В оптимистическом хоре моралистов, философов и писателей английского Просвещения голос Свифта звучал диссонансом. Постепенно за писателем утвердилась репутация человеконенавистника, то и дело оживляемая по сегодняшний день. Однако друзья Свифта, те конкретные люди, которых он любил, спорили с ним. «Если бы вы презирали мир, — резонно возражал ему лорд Болинброк, — как утверждаете, а быть может, даже и убеждены, что презираете, вы бы не обрушивались так на него»[5]. Во всяком случае, Свифт не льстил людям, он предостерегал их от самообольщения, он видел, как часто бессилен бывает разум в борьбе с человеческими страстями, с демонами насилия и ненависти, и считал своей целью не развлекать, а бичевать с суровой и предостерегающей требовательностью.

В эти же годы в основном сформировались не только представления Свифта о нравственной природе человека, но и его суждения об общественных институтах и английском политическом строе, и поскольку в то время было ходячей истиной, что общественные институты суть отражение нравственных качеств людей, то при столь критическом взгляде на природу человека Свифт не склонен был идеализировать создаваемые людьми государственные учреждения. Его политические воззрения не отличались особой оригинальностью, но в них с самого начала наличествовали элементы, не позволявшие ему до конца разделить позицию как вигов, так и крайне правых тори. Он осуждал диктатуру Кромвеля; по его мнению, это была власть фанатиков и сектантов, меньшинства над большинством нации, не желавшей таких крайностей; он осуждал казнь короля и называл его мучеником. Под всем этим мог подписаться любой тори. Однако одновременно он осуждал попытки Стюартов возродить неограниченную власть монарха, не признавал «божественного права» королей, был сторонником теории договора правителя и народа и считал, что нарушение его королем освобождает подданных от обязательств перед ним. В целом он принимал установившийся в Англии в 1688 году строй при условии, что будет сохраняться равновесие между тремя общественными силами — королем, палатой лордов и палатой общин, представляющей интересы большинства нации, и предостерегал от нарушения равновесия в пользу любой из этих сил. При этом для него тирания пришедшего к власти большинства ничуть не лучше, а, пожалуй, хуже тирании одного. А что касается лидеров вигов и тори, настаивавших на том, чтобы их приверженцы безоговорочно поддерживали политику своей партии, то Свифт, прибегая к распространенному в ту пору языку аллюзий, писал: «Я был бы весьма рад, если бы какой-нибудь фанатик привел мне веские доводы, почему, если Клодий и Курий разделяют некоторые мои взгляды, я обязан вследствие этого слепо поддерживать их во всем»[6]. Правда, примкнув впоследствии к тори, Свифт, видимо, пересмотрел это свое убеждение.

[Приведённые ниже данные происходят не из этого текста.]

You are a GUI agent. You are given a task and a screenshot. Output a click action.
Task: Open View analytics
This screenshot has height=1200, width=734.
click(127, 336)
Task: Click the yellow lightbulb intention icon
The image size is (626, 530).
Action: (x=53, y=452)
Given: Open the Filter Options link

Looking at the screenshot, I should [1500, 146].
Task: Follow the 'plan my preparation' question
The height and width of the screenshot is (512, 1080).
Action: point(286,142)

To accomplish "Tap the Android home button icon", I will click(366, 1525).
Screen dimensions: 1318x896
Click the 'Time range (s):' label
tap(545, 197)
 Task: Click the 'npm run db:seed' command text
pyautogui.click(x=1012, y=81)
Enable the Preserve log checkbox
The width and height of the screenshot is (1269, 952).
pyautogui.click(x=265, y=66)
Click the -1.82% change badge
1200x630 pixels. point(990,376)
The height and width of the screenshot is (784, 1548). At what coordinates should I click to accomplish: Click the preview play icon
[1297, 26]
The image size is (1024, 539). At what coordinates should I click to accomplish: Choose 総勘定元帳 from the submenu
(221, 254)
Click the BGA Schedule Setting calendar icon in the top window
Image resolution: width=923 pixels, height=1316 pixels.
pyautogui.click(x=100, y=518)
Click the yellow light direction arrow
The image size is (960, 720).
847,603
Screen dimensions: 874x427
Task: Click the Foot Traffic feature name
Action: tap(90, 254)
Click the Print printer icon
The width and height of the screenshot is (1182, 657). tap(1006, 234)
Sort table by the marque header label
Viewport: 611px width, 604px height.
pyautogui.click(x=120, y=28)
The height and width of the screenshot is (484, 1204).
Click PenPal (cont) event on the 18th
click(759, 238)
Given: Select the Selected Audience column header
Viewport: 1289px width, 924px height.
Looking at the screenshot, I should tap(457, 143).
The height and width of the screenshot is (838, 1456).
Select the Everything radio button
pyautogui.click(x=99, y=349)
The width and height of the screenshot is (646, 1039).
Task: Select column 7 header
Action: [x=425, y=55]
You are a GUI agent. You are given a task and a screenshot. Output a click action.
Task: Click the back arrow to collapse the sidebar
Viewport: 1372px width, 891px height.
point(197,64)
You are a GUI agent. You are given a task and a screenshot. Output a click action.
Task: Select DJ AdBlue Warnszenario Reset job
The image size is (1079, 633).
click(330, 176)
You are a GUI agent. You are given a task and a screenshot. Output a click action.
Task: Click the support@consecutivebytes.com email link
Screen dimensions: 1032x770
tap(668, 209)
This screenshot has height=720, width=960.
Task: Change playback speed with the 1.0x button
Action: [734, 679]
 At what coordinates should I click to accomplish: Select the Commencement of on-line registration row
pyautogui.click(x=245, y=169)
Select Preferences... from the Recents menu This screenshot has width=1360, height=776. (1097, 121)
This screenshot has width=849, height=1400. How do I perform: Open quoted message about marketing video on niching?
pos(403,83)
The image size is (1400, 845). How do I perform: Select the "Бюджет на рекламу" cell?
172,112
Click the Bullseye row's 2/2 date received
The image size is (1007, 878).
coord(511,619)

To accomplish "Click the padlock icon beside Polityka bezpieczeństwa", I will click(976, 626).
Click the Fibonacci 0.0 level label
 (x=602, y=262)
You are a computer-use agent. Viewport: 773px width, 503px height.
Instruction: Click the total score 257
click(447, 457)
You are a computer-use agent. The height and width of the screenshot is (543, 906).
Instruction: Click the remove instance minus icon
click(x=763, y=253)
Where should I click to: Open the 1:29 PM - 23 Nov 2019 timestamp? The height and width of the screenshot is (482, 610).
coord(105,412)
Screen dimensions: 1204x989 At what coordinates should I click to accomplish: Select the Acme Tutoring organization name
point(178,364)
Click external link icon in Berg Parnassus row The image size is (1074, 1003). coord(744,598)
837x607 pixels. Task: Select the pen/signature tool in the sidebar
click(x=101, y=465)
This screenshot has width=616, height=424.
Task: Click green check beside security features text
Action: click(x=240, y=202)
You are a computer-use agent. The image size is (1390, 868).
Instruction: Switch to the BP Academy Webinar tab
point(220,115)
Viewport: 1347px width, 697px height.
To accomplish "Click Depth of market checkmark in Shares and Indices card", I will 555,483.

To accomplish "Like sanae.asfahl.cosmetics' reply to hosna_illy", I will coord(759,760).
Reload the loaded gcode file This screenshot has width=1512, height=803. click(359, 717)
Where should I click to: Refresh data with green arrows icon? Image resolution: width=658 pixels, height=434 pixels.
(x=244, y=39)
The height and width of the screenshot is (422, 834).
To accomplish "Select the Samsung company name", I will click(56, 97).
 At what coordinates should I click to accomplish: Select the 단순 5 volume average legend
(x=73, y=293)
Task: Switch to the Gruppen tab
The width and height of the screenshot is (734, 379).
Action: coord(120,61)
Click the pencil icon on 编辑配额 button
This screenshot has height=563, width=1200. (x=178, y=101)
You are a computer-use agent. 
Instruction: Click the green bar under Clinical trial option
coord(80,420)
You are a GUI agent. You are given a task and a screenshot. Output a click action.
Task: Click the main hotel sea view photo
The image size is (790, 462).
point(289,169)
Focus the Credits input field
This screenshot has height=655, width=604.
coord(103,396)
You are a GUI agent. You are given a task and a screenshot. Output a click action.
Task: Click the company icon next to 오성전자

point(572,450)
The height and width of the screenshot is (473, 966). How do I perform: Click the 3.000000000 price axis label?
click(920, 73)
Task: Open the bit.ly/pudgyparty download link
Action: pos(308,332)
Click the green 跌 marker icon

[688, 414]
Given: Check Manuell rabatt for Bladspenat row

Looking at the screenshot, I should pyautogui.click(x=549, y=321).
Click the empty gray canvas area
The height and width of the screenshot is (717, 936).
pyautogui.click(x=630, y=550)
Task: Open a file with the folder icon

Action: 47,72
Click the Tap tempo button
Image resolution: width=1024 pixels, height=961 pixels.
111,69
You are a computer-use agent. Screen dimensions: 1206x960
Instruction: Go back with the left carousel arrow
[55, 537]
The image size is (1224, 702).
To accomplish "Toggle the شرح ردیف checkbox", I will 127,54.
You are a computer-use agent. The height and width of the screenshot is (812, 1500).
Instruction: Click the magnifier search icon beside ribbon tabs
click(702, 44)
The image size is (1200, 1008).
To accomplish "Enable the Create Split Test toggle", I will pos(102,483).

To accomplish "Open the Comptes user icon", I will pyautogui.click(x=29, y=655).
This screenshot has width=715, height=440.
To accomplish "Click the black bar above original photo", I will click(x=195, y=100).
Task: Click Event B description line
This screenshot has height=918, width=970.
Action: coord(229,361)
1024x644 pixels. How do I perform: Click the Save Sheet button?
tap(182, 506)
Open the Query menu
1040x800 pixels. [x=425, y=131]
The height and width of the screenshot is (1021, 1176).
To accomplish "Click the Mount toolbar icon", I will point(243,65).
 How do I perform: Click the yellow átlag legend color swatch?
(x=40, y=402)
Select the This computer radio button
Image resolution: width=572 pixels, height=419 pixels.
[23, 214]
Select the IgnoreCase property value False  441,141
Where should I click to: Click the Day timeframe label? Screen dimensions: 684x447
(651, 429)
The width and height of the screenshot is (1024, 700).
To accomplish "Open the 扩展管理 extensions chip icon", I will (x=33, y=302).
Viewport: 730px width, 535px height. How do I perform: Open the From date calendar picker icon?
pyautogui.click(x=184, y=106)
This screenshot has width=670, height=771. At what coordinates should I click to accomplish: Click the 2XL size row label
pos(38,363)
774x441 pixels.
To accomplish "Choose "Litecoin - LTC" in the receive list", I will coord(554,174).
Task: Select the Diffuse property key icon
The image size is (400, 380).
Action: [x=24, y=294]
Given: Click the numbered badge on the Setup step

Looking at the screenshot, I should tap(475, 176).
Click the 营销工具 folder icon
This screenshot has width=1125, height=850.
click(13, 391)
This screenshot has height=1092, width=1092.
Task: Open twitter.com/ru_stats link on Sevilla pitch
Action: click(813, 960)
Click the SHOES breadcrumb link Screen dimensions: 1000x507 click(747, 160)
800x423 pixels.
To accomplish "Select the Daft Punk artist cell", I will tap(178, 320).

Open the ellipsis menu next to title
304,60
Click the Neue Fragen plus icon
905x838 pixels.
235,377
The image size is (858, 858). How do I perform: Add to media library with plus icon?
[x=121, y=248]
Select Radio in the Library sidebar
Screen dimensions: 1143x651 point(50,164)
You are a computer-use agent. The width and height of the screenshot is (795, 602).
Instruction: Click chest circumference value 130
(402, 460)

Прошедшая эпоха в значительной мере предопределила также напряженный интерес Свифта к проблемам религиозным. Наконец, в эпоху гражданской войны оружием ожесточенной полемики служили сатирические листки агитационного содержания, разоблачительные характеристики политических деятелей враждебного стана и памфлеты. Открытая тенденциозность этих инвектив, резкость и страстность полемики, в которой не подбирали слов и никого не щадили, — вот где истоки излюбленных жанров Свифта и его полемических приемов, стократно усиленных талантом, темпераментом и мастерством писателя.

1

Ваш брат (франц.).

2

«The correspondence of J. Swift». Oxford, 1963, vol. Ill, p. 118.



3

Разумное животное (лат.).

4

Способен размышлять (лат.). Там же, р. 103.

5

Там же, р. 121.

6

«А discourse of the Contests… in Athens and Rome». Oxford, 1967, p. 122.